Desde que fue anunciado en el balcón de la plaza de San Pedro en Roma, había dado pruebas de la infalibilidad de la que es conferido el Vicario de Cristo en la Tierra. Todo lo que decía, lo que hacía, parecía estar vigilado y protegido desde 'Arriba' para que no cometiera errores. Sus improvisadas lecciones desde los aviones tenían una aceptación general en el mundo entero que aplaudía sus palabras, quizás porque las impartía "desde el cielo".

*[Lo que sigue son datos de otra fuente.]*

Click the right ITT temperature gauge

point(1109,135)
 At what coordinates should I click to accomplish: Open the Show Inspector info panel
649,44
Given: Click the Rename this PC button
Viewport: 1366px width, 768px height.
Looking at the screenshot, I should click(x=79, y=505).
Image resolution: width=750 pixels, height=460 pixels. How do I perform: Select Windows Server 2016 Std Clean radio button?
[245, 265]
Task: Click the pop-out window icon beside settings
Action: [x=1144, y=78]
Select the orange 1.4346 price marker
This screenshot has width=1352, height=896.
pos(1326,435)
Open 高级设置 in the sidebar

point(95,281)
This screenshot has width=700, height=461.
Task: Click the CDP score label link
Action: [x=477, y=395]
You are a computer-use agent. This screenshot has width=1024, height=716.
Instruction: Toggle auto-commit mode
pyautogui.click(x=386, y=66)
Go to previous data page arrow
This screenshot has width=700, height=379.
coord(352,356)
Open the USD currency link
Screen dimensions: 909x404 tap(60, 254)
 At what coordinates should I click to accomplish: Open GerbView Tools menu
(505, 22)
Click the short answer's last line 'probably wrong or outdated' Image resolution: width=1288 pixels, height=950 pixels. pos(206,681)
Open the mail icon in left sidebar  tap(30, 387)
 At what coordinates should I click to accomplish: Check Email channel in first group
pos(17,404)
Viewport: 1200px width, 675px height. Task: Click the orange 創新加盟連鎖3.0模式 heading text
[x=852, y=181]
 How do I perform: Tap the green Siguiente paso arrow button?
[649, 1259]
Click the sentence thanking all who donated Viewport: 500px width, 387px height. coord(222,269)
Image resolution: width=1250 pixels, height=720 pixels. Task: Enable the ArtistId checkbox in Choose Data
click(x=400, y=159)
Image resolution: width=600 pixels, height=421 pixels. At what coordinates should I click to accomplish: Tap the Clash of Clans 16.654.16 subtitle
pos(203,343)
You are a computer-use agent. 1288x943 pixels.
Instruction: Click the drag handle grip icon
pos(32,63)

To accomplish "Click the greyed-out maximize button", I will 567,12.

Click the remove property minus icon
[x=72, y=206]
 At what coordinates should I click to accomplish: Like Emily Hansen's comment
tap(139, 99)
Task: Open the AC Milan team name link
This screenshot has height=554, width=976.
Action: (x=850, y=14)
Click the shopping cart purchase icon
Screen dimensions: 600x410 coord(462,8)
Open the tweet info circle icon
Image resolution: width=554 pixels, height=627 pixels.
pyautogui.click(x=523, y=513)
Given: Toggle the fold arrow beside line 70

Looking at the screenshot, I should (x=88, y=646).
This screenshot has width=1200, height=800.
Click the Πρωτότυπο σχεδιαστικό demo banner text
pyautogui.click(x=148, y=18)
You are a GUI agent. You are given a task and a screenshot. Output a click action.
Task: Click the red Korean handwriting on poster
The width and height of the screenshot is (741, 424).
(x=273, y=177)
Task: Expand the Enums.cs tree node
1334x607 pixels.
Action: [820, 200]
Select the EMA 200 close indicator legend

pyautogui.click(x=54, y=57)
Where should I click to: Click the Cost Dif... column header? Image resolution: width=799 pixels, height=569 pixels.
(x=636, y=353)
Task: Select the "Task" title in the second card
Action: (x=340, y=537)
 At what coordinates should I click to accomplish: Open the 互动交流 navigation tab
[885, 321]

Desde el mismo momento de su nombramiento, el Papa Francisco ha querido acercarse tanto al pueblo, ser uno más, que, posiblemente ese acercamiento a lo terrenal, a lo mundano, le ha llevado a meter profundamente la pata cuando se ha referido a los límites de la libertad. El desafortunado ejemplo que esgrimió hace unos días justificando un "puñetazo limpio" a quien hablara mal de una madre (aunque podamos entender el mensaje profundo de esta expresión), hace que su infalibilidad se tambalee. Es demasiado delicado el tema, después de haber vivido y sufrido la masacre de Francia en el 'Charlie Hebdo', hablar de límites en la libertad de expresión.

Si ponemos límites a la libertad deja de ser "libertad". Por el contrario, a lo que sí que tenemos que poner límites es a la violencia. Esa es la que no debe aparecer nunca, la que no debe formar parte de nuestro vocabulario ni de nuestras vidas. Las sociedades civilizadas deben garantizar la convivencia sin restringir un ápice la libertad, haciendo alarde de un sistema de justicia que vele por el respeto entre sus ciudadanos sin que nadie se sienta amordazado ni temeroso de expresar sus opiniones libremente.

UN SISTEMA DE justicia justo que no establezca límites a la libertad de expresión, sino que garantice que el uso de la libertad de unos, no lesione el honor y la dignidad de los demás. Y es esa justicia, y nunca la violencia, la que está justificada para poder hablar y hacer callar a las armas. La libertad es el mayor logro del ser humano y debemos poner nuestro mayor empeño en aprender a utilizarla.